Stripper's Guide Bookshelf: Render unto the Cartoon Monarch

Cartoon Monarch: Otto Soglow & The Little King

Edited by Dean Mullaney, introduction by Jared Gardner
432 pages, hardcover, $49.99
IDW Publishing 2012
ISBN 978-1613771488

It's about time that Otto Soglow and his Little King finally got their due. Universally admired for his economy of line and elegant flowing style, Soglow's art is a treat that should have this book on any cartooning fan's wish list.

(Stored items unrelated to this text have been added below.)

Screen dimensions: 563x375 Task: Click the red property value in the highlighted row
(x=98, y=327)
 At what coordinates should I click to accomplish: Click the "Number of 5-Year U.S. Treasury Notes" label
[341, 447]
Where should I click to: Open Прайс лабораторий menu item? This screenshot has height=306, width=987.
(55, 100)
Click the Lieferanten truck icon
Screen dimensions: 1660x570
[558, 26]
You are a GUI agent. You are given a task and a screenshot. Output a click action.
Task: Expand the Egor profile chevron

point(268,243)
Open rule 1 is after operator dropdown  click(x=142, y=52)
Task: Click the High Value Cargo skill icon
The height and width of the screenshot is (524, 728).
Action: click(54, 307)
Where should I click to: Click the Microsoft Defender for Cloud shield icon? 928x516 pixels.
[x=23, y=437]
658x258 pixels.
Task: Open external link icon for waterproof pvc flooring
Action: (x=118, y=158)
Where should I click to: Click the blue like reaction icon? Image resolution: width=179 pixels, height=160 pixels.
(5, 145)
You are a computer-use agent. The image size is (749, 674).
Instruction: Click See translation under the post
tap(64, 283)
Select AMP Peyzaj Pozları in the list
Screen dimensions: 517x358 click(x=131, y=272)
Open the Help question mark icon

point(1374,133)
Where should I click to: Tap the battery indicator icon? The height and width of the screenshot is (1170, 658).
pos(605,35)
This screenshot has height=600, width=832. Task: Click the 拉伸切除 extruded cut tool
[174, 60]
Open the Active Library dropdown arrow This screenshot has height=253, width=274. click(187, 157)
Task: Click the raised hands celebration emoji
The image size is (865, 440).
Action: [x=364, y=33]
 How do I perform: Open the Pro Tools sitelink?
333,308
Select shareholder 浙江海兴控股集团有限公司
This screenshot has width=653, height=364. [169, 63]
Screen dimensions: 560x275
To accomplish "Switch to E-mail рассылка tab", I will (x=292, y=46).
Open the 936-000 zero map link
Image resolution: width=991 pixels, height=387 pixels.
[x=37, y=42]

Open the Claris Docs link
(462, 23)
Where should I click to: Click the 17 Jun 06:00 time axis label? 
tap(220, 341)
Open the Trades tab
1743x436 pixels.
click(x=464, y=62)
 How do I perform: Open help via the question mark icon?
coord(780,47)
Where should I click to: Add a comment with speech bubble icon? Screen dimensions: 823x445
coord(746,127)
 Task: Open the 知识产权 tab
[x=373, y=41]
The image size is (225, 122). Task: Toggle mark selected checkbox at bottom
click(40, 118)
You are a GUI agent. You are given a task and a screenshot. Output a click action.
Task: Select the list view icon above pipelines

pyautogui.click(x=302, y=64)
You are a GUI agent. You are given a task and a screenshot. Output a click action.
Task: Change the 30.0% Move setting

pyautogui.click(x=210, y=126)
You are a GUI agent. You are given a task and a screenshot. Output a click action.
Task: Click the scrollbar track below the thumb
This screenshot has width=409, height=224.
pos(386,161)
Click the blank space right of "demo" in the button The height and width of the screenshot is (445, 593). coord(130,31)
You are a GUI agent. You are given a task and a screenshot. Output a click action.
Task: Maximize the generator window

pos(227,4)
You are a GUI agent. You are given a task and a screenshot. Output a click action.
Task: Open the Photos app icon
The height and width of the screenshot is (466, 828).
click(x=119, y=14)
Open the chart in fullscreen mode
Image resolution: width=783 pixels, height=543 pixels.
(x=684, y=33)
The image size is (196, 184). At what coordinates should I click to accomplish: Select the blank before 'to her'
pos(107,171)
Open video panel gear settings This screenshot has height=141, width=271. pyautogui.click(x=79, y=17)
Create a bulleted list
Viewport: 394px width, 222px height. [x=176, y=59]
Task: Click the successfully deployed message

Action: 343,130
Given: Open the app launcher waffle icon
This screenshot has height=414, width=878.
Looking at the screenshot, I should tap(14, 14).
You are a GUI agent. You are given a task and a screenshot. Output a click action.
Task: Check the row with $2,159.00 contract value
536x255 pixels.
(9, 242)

We couldn't ask for more in this collection. There are more Little King strips in here than you can shake a stick at, so many in fact that we really get to know Soglow's tricks for putting together pantomime gags. Pantomime is the toughest act to pull off in comics, and to get inside Soglow's mind to this extent is an enlightening treat. What is also wonderful is that the strips are chosen from a complete cross-section of the strip's lifespan. Oddly enough, I found the latest material (1975) to be perhaps the most fascinating. By this time Soglow's aging mind seemed to be a little off, and the strips become downright Dali-esque. The surreal element was probably unintentional, but it is quite unsettling work, especially when tackled right after perusing the earlier more lighthearted strips.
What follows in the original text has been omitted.